(Data records)
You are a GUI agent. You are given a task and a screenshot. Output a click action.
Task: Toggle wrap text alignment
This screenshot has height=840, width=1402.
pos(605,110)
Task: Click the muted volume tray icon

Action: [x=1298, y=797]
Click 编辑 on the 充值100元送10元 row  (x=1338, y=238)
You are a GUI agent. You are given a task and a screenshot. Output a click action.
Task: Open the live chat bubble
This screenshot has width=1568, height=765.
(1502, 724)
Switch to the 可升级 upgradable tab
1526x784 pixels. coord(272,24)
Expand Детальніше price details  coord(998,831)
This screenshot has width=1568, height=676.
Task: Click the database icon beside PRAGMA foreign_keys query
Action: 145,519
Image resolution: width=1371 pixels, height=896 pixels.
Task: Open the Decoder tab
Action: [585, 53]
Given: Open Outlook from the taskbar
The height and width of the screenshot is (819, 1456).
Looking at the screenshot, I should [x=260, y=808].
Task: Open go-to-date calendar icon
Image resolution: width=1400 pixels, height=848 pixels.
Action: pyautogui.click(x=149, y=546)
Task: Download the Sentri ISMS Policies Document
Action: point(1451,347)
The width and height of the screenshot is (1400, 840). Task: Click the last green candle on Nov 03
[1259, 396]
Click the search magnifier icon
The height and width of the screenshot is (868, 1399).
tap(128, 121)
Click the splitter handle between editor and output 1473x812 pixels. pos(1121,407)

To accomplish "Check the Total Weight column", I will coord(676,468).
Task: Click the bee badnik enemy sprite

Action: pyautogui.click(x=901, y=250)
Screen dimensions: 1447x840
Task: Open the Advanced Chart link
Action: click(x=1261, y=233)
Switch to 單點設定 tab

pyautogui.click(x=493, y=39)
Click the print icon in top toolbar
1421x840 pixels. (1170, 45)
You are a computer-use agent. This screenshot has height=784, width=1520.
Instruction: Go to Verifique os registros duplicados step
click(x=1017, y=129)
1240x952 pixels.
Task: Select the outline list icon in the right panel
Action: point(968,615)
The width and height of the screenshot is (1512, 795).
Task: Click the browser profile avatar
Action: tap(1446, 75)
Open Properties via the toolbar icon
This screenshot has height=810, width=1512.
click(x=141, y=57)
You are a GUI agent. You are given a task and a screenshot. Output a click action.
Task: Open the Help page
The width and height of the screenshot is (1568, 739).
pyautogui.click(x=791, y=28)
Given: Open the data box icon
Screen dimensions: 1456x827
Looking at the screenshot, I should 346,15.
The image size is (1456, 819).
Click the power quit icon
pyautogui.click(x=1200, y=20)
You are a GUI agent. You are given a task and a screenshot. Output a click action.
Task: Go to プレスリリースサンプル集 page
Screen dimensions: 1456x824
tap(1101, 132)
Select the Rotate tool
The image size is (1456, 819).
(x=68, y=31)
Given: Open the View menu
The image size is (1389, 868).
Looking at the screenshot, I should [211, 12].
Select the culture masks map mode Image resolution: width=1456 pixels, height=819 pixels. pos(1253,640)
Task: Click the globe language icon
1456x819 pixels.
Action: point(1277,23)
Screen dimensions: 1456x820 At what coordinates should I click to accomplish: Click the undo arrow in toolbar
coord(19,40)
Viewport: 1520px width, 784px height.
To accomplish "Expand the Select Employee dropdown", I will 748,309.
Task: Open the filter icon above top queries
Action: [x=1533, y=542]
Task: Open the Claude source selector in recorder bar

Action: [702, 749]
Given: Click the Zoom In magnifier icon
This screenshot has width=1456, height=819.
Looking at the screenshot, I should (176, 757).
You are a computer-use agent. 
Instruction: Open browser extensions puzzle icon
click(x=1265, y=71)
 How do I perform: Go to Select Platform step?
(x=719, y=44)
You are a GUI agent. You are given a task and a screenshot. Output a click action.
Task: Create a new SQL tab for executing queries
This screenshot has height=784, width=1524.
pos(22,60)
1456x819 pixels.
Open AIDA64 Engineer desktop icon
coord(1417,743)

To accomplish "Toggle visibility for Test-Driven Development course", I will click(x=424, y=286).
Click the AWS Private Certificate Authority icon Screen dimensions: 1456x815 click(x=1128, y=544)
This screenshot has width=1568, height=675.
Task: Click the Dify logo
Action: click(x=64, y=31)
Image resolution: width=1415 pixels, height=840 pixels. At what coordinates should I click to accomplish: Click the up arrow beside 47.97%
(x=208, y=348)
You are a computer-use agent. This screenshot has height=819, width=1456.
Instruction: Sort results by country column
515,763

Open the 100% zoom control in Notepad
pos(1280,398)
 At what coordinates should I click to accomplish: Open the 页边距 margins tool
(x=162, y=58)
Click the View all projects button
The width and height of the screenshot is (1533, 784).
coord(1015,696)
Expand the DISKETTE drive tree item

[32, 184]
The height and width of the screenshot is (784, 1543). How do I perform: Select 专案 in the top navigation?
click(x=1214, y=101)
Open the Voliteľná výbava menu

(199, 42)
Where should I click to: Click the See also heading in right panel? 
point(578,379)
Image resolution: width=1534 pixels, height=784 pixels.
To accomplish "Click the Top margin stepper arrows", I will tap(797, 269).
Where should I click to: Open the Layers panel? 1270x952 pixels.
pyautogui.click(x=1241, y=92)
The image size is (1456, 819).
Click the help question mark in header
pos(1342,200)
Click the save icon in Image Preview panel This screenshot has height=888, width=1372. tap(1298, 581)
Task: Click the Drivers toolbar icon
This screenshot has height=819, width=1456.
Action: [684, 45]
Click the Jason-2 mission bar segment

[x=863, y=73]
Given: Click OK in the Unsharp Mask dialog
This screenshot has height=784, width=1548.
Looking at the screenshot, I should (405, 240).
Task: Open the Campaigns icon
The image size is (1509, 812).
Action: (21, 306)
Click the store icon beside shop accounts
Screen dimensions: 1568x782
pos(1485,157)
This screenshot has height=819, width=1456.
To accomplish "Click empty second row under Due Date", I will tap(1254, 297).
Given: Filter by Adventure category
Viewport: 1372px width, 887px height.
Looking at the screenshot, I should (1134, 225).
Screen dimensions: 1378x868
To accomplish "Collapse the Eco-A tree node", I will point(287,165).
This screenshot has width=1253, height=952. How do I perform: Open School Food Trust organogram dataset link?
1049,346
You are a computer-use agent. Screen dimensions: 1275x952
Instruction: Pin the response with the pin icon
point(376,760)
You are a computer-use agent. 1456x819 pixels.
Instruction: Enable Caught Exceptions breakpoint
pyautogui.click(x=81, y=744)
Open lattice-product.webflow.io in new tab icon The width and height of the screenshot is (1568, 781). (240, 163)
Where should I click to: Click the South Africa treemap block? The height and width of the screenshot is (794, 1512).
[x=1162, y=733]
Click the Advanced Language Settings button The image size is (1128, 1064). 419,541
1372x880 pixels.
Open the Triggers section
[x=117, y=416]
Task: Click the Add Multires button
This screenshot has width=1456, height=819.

What to produce:
Which of the lines above hold the string "magnifier"? Pick each of them out.

Result of the exercise:
Click the search magnifier icon
Given: Click the Zoom In magnifier icon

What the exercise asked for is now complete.